Re: [PATCH] diff-delta.c: pack the index structure

David Kastrup <dak@xxxxxxx> · Sat, 08 Sep 2007 22:50:20 +0200

David Kastrup <dak@xxxxxxx> writes:

> Another option avoiding the realloc would be not to use linked lists
> at all but just collect all entries sequentually in "packed" form,
> and sort them into order afterwards.  That's an O(n lg n) operation
> with a large n.  Even if one has a sorting algorithm with good
> memory locality, I doubt that the locality would compensate for the
> lg n factor, even when taking into account that we save ourselves
> the copying.  And that is not even taken the possibility of having
> to cull some buckets into account, another O(n) operation (which
> amounts to copying everything once, too).

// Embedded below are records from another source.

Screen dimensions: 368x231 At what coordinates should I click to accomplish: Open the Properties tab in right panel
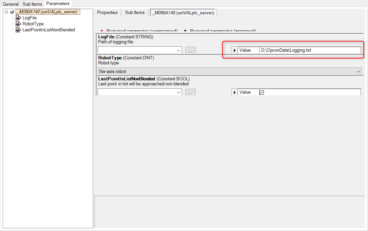pos(107,13)
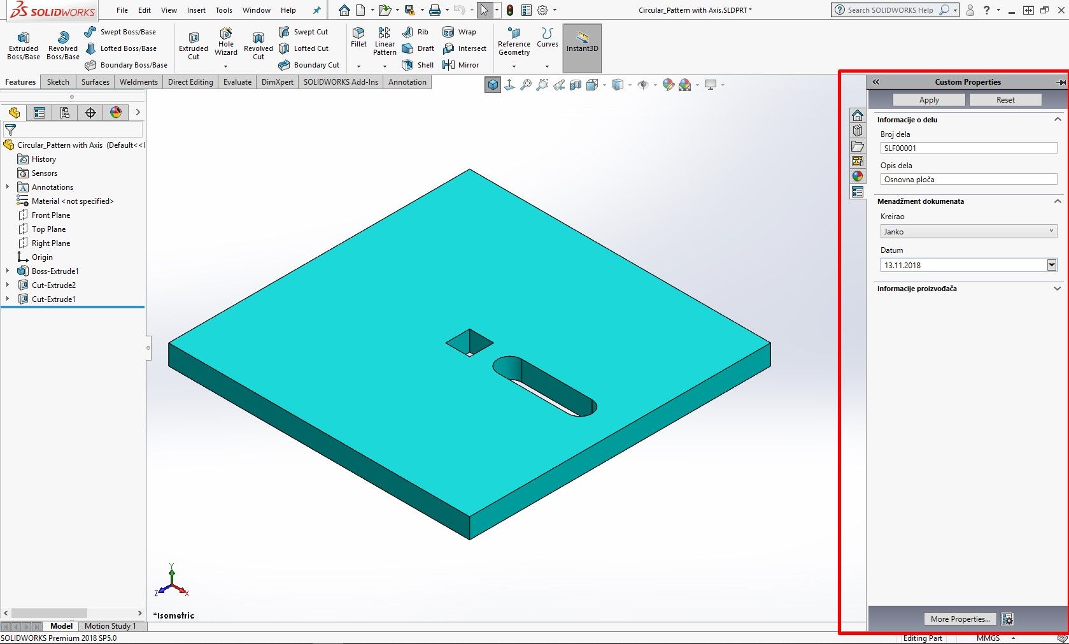
Task: Open the Kreirao dropdown showing Janko
Action: (x=968, y=231)
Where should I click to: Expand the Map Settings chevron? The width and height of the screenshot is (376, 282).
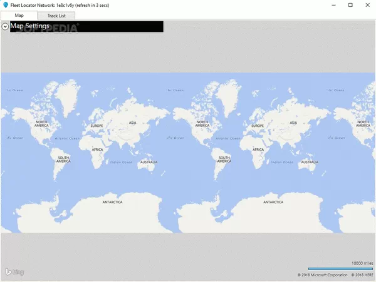click(x=6, y=26)
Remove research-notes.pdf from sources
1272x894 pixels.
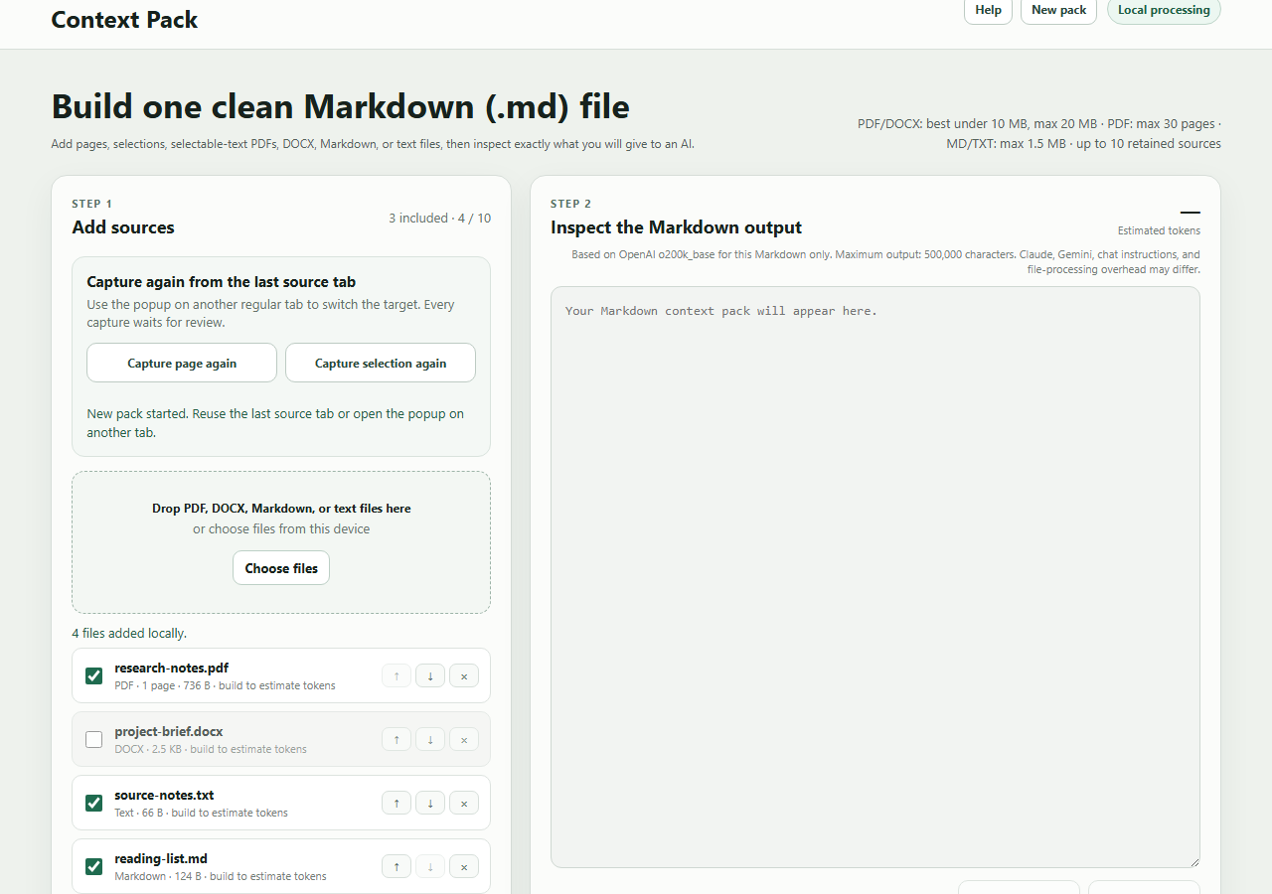pyautogui.click(x=464, y=675)
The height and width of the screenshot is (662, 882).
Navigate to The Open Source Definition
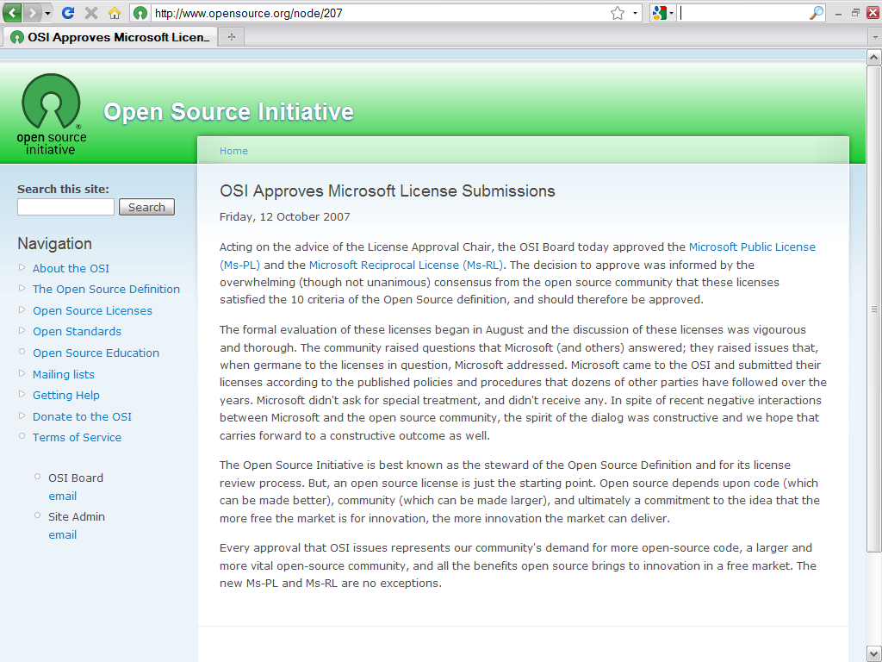(106, 289)
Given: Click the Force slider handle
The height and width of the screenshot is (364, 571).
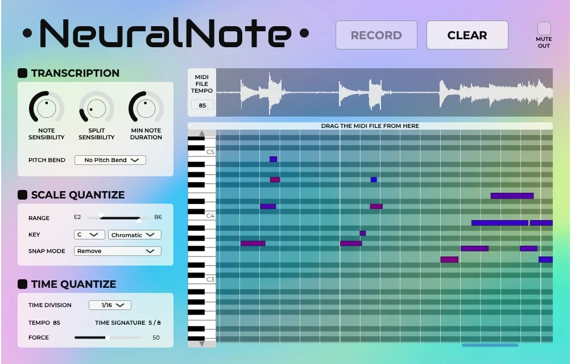Looking at the screenshot, I should point(107,337).
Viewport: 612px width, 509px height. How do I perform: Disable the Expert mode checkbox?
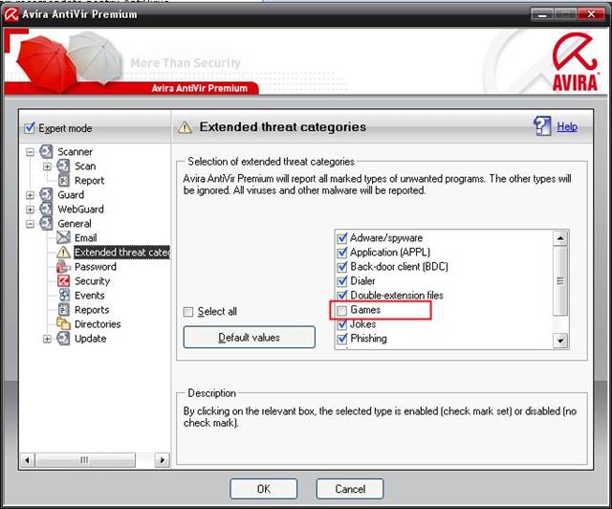pos(30,127)
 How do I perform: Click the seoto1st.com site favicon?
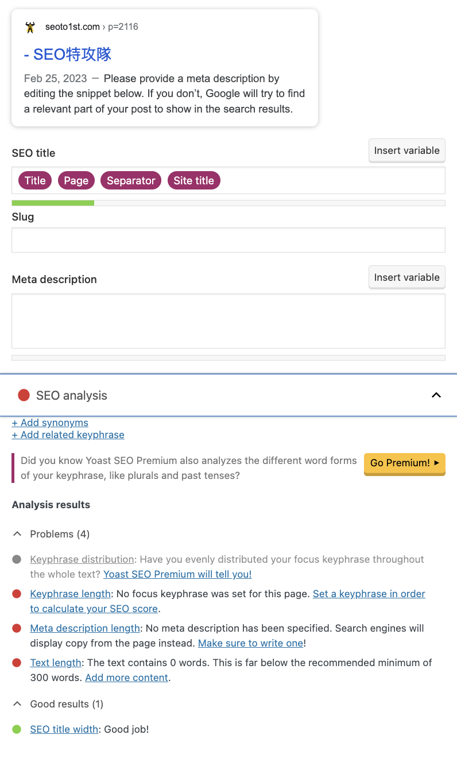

As an illustration, I have implemented a proof-of-concept.  This is a
patch (not formatted for submission) against the current master.  It
takes about a 20% performance hit on the whole git-pack-objects run,
so the diffing code itself is likely affected worse.  For the
proof-of-concept I did not do the hash bucket collision culling, nor
did I realloc to the possibly reduced size.  So a fairer comparison
would likely involve removing the culling code from master (or
implementing the culling in the proof-of-concept, but I am too lazy
for that).

I hope this addresses the not-in-place complaint.  It is conceivable
that under tight memory conditions, this approach might actually work
out better.  However, the glibc qsort implementation (at least it did
so at one time) reverts to a mergesort for large numbers, and
allocates a temporary buffer of the same size as the original data.
If that is still the case, the memory impact would actually be worse
here.  One would need to implement a custom _real_ in place sorter to
get around this.  All in all, I don't think this approach is worth the
trouble: the sorting overhead factor of lg n is just too much.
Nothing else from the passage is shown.